** PROVIDED DATA follows **
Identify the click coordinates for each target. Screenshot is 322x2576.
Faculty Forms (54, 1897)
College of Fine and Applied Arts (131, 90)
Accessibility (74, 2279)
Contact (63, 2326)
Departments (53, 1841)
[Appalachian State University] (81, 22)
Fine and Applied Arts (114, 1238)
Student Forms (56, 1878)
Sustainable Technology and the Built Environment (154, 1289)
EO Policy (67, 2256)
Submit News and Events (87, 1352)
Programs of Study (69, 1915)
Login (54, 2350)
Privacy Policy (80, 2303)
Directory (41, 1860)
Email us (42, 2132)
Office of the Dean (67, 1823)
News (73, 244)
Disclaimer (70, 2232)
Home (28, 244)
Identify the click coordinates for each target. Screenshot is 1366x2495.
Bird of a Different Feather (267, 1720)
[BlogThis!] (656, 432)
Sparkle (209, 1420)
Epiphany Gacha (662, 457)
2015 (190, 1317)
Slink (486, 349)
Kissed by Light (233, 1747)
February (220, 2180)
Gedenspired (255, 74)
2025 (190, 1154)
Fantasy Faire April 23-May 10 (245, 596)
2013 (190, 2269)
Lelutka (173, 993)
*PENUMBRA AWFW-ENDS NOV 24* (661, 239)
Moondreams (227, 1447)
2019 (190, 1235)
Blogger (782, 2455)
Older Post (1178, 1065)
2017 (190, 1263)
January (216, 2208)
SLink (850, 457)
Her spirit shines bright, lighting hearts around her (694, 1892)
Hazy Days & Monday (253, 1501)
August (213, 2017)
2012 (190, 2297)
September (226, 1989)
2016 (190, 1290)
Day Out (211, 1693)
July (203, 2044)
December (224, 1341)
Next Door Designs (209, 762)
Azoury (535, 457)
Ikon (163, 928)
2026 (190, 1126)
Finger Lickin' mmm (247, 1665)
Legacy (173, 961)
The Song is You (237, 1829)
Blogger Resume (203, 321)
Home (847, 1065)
** End of PROVIDED DATA **
_WHAT THIS TASK INVOLVES:_ Retype each record exactly, leaving nothing out.

_THE COMPLETED TASK:_
Identify the click coordinates for each target. Screenshot is 322x2576.
Faculty Forms (54, 1897)
College of Fine and Applied Arts (131, 90)
Accessibility (74, 2279)
Contact (63, 2326)
Departments (53, 1841)
[Appalachian State University] (81, 22)
Fine and Applied Arts (114, 1238)
Student Forms (56, 1878)
Sustainable Technology and the Built Environment (154, 1289)
EO Policy (67, 2256)
Submit News and Events (87, 1352)
Programs of Study (69, 1915)
Login (54, 2350)
Privacy Policy (80, 2303)
Directory (41, 1860)
Email us (42, 2132)
Office of the Dean (67, 1823)
News (73, 244)
Disclaimer (70, 2232)
Home (28, 244)
Identify the click coordinates for each target. Screenshot is 1366x2495.
Bird of a Different Feather (267, 1720)
[BlogThis!] (656, 432)
Sparkle (209, 1420)
Epiphany Gacha (662, 457)
2015 (190, 1317)
Slink (486, 349)
Kissed by Light (233, 1747)
February (220, 2180)
Gedenspired (255, 74)
2025 (190, 1154)
Fantasy Faire April 23-May 10 (245, 596)
2013 (190, 2269)
Lelutka (173, 993)
*PENUMBRA AWFW-ENDS NOV 24* (661, 239)
Moondreams (227, 1447)
2019 (190, 1235)
Blogger (782, 2455)
Older Post (1178, 1065)
2017 (190, 1263)
January (216, 2208)
SLink (850, 457)
Her spirit shines bright, lighting hearts around her (694, 1892)
Hazy Days & Monday (253, 1501)
August (213, 2017)
2012 (190, 2297)
September (226, 1989)
2016 (190, 1290)
Day Out (211, 1693)
July (203, 2044)
December (224, 1341)
Next Door Designs (209, 762)
Azoury (535, 457)
Ikon (163, 928)
2026 (190, 1126)
Finger Lickin' mmm (247, 1665)
Legacy (173, 961)
The Song is You (237, 1829)
Blogger Resume (203, 321)
Home (847, 1065)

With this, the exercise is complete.